Assignment: Copy the entries exactly, through the "Open virtual camera" line.

Input:
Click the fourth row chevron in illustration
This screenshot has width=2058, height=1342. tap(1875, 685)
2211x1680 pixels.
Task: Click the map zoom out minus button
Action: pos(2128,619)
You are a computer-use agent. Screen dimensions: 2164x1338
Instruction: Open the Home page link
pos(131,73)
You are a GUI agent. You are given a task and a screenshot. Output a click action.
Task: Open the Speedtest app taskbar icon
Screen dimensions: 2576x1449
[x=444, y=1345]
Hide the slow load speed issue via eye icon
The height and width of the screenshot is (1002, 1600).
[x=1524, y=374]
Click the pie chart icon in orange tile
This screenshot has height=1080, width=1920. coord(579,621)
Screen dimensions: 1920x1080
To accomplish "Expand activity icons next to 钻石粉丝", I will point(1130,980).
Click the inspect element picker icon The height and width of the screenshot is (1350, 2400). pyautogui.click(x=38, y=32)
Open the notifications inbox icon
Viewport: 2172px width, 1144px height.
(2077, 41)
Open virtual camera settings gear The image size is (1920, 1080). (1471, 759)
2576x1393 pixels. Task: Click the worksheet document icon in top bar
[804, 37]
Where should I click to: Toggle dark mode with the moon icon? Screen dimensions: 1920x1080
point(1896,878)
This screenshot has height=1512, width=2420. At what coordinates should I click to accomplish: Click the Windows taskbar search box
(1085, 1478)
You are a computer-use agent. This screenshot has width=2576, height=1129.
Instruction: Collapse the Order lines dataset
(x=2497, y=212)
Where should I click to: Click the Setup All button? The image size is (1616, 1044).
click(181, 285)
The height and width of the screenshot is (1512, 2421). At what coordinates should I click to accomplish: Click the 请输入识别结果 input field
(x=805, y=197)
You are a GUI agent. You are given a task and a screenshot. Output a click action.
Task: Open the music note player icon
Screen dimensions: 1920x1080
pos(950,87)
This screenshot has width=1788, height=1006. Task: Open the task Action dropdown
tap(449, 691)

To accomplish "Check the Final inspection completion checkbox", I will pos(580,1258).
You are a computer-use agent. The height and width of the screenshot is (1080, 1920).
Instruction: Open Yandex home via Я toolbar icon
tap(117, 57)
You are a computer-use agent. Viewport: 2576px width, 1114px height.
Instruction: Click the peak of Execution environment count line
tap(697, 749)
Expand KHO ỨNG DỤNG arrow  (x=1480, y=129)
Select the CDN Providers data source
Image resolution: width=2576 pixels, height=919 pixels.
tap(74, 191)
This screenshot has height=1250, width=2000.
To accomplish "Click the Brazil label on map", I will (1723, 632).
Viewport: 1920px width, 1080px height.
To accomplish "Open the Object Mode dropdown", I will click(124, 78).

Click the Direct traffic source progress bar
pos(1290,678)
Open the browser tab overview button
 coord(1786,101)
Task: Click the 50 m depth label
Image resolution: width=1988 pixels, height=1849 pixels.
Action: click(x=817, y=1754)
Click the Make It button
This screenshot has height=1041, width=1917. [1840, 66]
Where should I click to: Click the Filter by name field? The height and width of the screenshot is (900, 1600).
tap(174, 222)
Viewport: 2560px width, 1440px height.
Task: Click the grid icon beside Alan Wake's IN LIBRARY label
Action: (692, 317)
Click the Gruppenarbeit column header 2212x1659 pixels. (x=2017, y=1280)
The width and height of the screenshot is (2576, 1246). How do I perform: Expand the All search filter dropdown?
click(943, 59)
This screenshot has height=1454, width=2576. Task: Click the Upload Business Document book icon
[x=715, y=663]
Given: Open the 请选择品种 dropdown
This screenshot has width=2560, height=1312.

Task result:
Click the fourth row chevron in illustration
This screenshot has width=2058, height=1342. tap(1875, 685)
2211x1680 pixels.
Task: Click the map zoom out minus button
Action: pos(2128,619)
You are a computer-use agent. Screen dimensions: 2164x1338
Instruction: Open the Home page link
pos(131,73)
You are a GUI agent. You are given a task and a screenshot. Output a click action.
Task: Open the Speedtest app taskbar icon
Screen dimensions: 2576x1449
[x=444, y=1345]
Hide the slow load speed issue via eye icon
The height and width of the screenshot is (1002, 1600).
[x=1524, y=374]
Click the pie chart icon in orange tile
This screenshot has height=1080, width=1920. coord(579,621)
Screen dimensions: 1920x1080
To accomplish "Expand activity icons next to 钻石粉丝", I will point(1130,980).
Click the inspect element picker icon The height and width of the screenshot is (1350, 2400). pyautogui.click(x=38, y=32)
Open the notifications inbox icon
Viewport: 2172px width, 1144px height.
(2077, 41)
Open virtual camera settings gear The image size is (1920, 1080). (1471, 759)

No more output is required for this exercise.